The houses that there are in that portal located next to the already named, were built on the ruins of the Palace of the Inca Pachacutec, in which the conqueror Francisco Pizarro took lodging, and turned it later into prison of some of his enemies. In the time of the Corregidor Suarez de Carbajal it was called "Portal de la Bofetada", because of the sacrilege mentioned by the Franciscan Father.
The story goes that a girl wanted to buy "Chutacas with Cinnamon", which they did not want to sell, until in her defense, the Father Bursar, eager to please the girl, ordered the tonsured man to give up the real of bread and as he was not obeyed at the moment, he raised his arm and gave the Father such a strong slap, that he fell to the ground. The people who were in the Portal raised a great roar of protest, while the Corregidor walked away taking the girl by the arm. Then the mercedario, wiping the blood that came out of his mouth and looking at the Corregidor, exclaimed: "You wretched swordsman, you will not die a good death". The prognosis had fatal fulfillment the night June 24 of the year 1549 that the carpenter Vicente Corbanál killed the first Corregidor of Cusco.

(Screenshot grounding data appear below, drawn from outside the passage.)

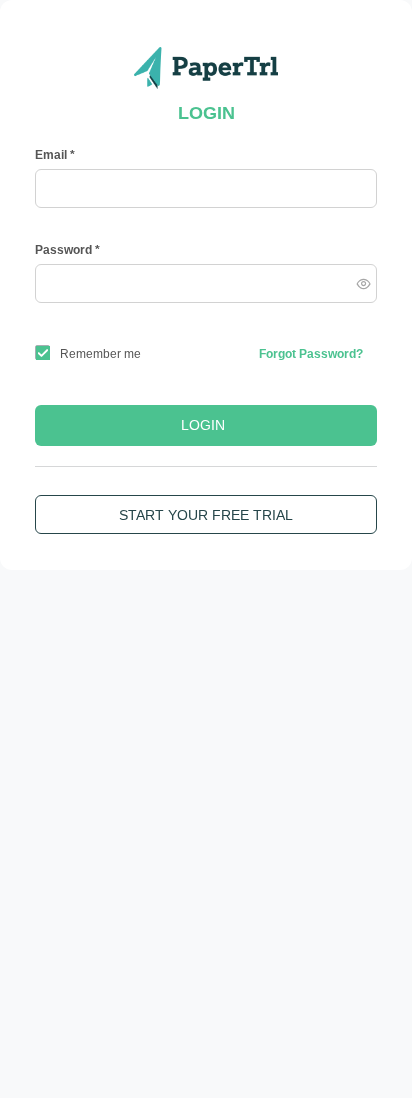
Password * (67, 250)
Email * (55, 155)
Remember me (100, 354)
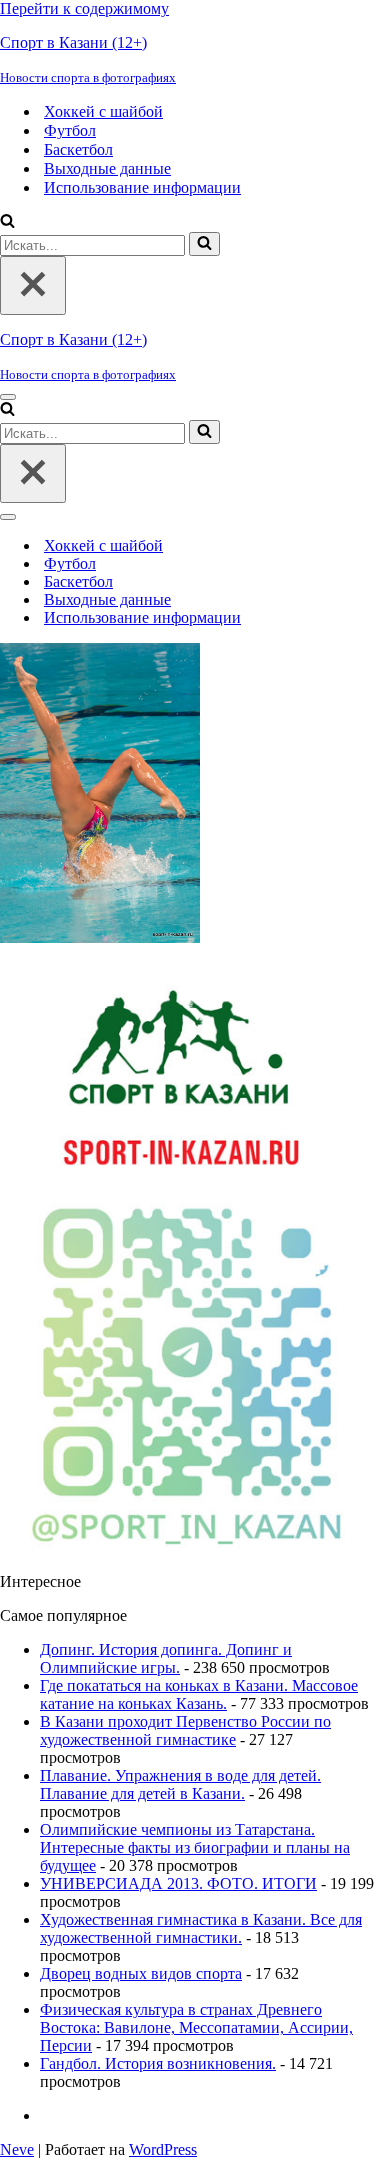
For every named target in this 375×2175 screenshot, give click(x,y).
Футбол (70, 130)
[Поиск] (7, 222)
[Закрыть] (33, 285)
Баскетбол (78, 149)
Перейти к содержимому (84, 8)
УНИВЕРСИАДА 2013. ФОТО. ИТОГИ (178, 1883)
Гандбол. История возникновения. (158, 2063)
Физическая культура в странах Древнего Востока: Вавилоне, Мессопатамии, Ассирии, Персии (196, 2027)
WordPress (163, 2149)
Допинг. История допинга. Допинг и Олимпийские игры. (166, 1658)
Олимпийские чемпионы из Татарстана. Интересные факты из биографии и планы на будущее (195, 1847)
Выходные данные (107, 168)
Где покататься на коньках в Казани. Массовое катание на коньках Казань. (199, 1694)
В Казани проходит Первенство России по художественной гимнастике (185, 1730)
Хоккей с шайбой (103, 111)
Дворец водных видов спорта (141, 1973)
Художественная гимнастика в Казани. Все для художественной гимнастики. (201, 1928)
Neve (17, 2149)
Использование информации (142, 187)
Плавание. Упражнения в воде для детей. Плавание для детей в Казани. (180, 1784)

The people of yesteryear called it "Portal de Fonderias", because the poor people and the vendors of the market of the main square, went at nine in the morning and at three in the afternoon to satisfy the hunger in the smoky hovels established there. Much later, in the time of Bishop Ocón, a black freedwoman named María, settled in that doorway and dedicated herself to making nougat and confectionery, from which the name of the place derives.
It was so called because of the stores that the Jewish and Spanish mercedarios had there, who filled their piggy bank selling mercedarias from overseas, cloth from Segovia and famed Castilla, so esteemed by the women of the populace. Already at the time of the Emancipation it was called "Portal de ropa-vejeros", which any reader will explain.
It was called "Portal de Sastres", until the Jesuit Convent was inaugurated with fifty friars who settled in the three cloisters of the spacious convent; whose construction, including that of its beautiful temple, was directed by Jesuit architects and priests in Italy. It took them only seventeen years to complete such a vast building, and all the work was supervised by Father Francisco Patiño. According to ancient accounts, there is a great treasure hidden in the vault of the temple.
It has that name since colonial times because the owners of the stores located in that portal, grouped in front of the pillars, forming bundles, reeds and sticks called maguey, which were highly sought after by rocket makers and sculptors. The people called it "Soqos qhatupúrtal".
Bishop Ocon, at the request of the secular Cabildo in 1645, declared Our Lady of Bethlehem as Patroness of the Arms and Patroness of our city; and Don Idelfonso de Gandarillas, lobbyist and owner of one of the houses of the said portal put a sign near the street door saying: "This is Portal de Belen".